> _DESCRIPTION OF THE TASK_: Using the material below, write out every entry exactly.

*-*-*

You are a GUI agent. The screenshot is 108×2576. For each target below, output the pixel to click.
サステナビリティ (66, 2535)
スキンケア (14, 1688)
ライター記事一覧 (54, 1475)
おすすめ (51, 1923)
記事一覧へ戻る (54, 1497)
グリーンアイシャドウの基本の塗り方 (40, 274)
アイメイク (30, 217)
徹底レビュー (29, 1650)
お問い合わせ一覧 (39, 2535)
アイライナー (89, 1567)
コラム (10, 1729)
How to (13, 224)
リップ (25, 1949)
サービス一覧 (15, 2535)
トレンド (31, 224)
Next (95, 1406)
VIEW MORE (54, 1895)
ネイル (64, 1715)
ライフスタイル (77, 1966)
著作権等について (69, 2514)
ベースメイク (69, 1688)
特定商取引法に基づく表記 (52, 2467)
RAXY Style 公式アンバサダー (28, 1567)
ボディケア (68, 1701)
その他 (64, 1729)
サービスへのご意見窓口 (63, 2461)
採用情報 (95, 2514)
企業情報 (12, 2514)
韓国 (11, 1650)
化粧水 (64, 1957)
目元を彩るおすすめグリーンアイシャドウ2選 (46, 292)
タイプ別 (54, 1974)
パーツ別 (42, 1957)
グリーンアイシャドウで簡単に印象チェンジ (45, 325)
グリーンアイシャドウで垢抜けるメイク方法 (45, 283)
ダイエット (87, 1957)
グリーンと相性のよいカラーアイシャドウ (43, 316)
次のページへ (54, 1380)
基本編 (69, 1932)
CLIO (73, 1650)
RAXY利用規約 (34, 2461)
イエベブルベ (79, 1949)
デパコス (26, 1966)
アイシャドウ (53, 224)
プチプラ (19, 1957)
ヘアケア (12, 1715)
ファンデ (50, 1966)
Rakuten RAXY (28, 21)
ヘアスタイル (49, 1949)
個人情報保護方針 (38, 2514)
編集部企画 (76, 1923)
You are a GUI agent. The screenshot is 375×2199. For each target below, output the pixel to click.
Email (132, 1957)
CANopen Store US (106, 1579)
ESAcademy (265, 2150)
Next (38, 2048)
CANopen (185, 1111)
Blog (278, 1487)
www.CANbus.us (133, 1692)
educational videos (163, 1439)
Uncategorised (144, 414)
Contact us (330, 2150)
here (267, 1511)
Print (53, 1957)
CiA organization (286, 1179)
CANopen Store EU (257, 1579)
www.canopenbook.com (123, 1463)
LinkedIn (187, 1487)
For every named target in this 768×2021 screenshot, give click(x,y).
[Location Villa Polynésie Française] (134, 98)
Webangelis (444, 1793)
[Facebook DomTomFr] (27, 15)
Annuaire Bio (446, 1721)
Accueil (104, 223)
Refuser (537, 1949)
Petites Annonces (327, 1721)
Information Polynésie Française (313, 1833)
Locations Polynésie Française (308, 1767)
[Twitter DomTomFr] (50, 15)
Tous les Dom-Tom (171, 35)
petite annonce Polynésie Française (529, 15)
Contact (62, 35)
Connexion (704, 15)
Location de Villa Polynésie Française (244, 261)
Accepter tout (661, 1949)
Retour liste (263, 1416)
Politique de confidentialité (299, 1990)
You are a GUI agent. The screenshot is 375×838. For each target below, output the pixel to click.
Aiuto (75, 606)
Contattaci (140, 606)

*-*-*

> _WRITTEN SOLUTION_:
You are a GUI agent. The screenshot is 108×2576. For each target below, output the pixel to click.
サステナビリティ (66, 2535)
スキンケア (14, 1688)
ライター記事一覧 (54, 1475)
おすすめ (51, 1923)
記事一覧へ戻る (54, 1497)
グリーンアイシャドウの基本の塗り方 (40, 274)
アイメイク (30, 217)
徹底レビュー (29, 1650)
お問い合わせ一覧 (39, 2535)
アイライナー (89, 1567)
コラム (10, 1729)
How to (13, 224)
リップ (25, 1949)
サービス一覧 (15, 2535)
トレンド (31, 224)
Next (95, 1406)
VIEW MORE (54, 1895)
ネイル (64, 1715)
ライフスタイル (77, 1966)
著作権等について (69, 2514)
ベースメイク (69, 1688)
特定商取引法に基づく表記 (52, 2467)
RAXY Style 公式アンバサダー (28, 1567)
ボディケア (68, 1701)
その他 (64, 1729)
サービスへのご意見窓口 (63, 2461)
採用情報 (95, 2514)
企業情報 (12, 2514)
韓国 (11, 1650)
化粧水 (64, 1957)
目元を彩るおすすめグリーンアイシャドウ2選 (46, 292)
タイプ別 (54, 1974)
パーツ別 (42, 1957)
グリーンアイシャドウで簡単に印象チェンジ (45, 325)
グリーンアイシャドウで垢抜けるメイク方法 (45, 283)
ダイエット (87, 1957)
グリーンと相性のよいカラーアイシャドウ (43, 316)
次のページへ (54, 1380)
基本編 (69, 1932)
CLIO (73, 1650)
RAXY利用規約 (34, 2461)
イエベブルベ (79, 1949)
デパコス (26, 1966)
アイシャドウ (53, 224)
プチプラ (19, 1957)
ヘアケア (12, 1715)
ファンデ (50, 1966)
Rakuten RAXY (28, 21)
ヘアスタイル (49, 1949)
個人情報保護方針 (38, 2514)
編集部企画 (76, 1923)
You are a GUI agent. The screenshot is 375×2199. For each target below, output the pixel to click.
Email (132, 1957)
CANopen Store US (106, 1579)
ESAcademy (265, 2150)
Next (38, 2048)
CANopen (185, 1111)
Blog (278, 1487)
www.CANbus.us (133, 1692)
educational videos (163, 1439)
Uncategorised (144, 414)
Contact us (330, 2150)
here (267, 1511)
Print (53, 1957)
CiA organization (286, 1179)
CANopen Store EU (257, 1579)
www.canopenbook.com (123, 1463)
LinkedIn (187, 1487)
For every named target in this 768×2021 screenshot, give click(x,y).
[Location Villa Polynésie Française] (134, 98)
Webangelis (444, 1793)
[Facebook DomTomFr] (27, 15)
Annuaire Bio (446, 1721)
Accueil (104, 223)
Refuser (537, 1949)
Petites Annonces (327, 1721)
Information Polynésie Française (313, 1833)
Locations Polynésie Française (308, 1767)
[Twitter DomTomFr] (50, 15)
Tous les Dom-Tom (171, 35)
petite annonce Polynésie Française (529, 15)
Contact (62, 35)
Connexion (704, 15)
Location de Villa Polynésie Française (244, 261)
Accepter tout (661, 1949)
Retour liste (263, 1416)
Politique de confidentialité (299, 1990)
You are a GUI agent. The screenshot is 375×838. For each target below, output the pixel to click.
Aiuto (75, 606)
Contattaci (140, 606)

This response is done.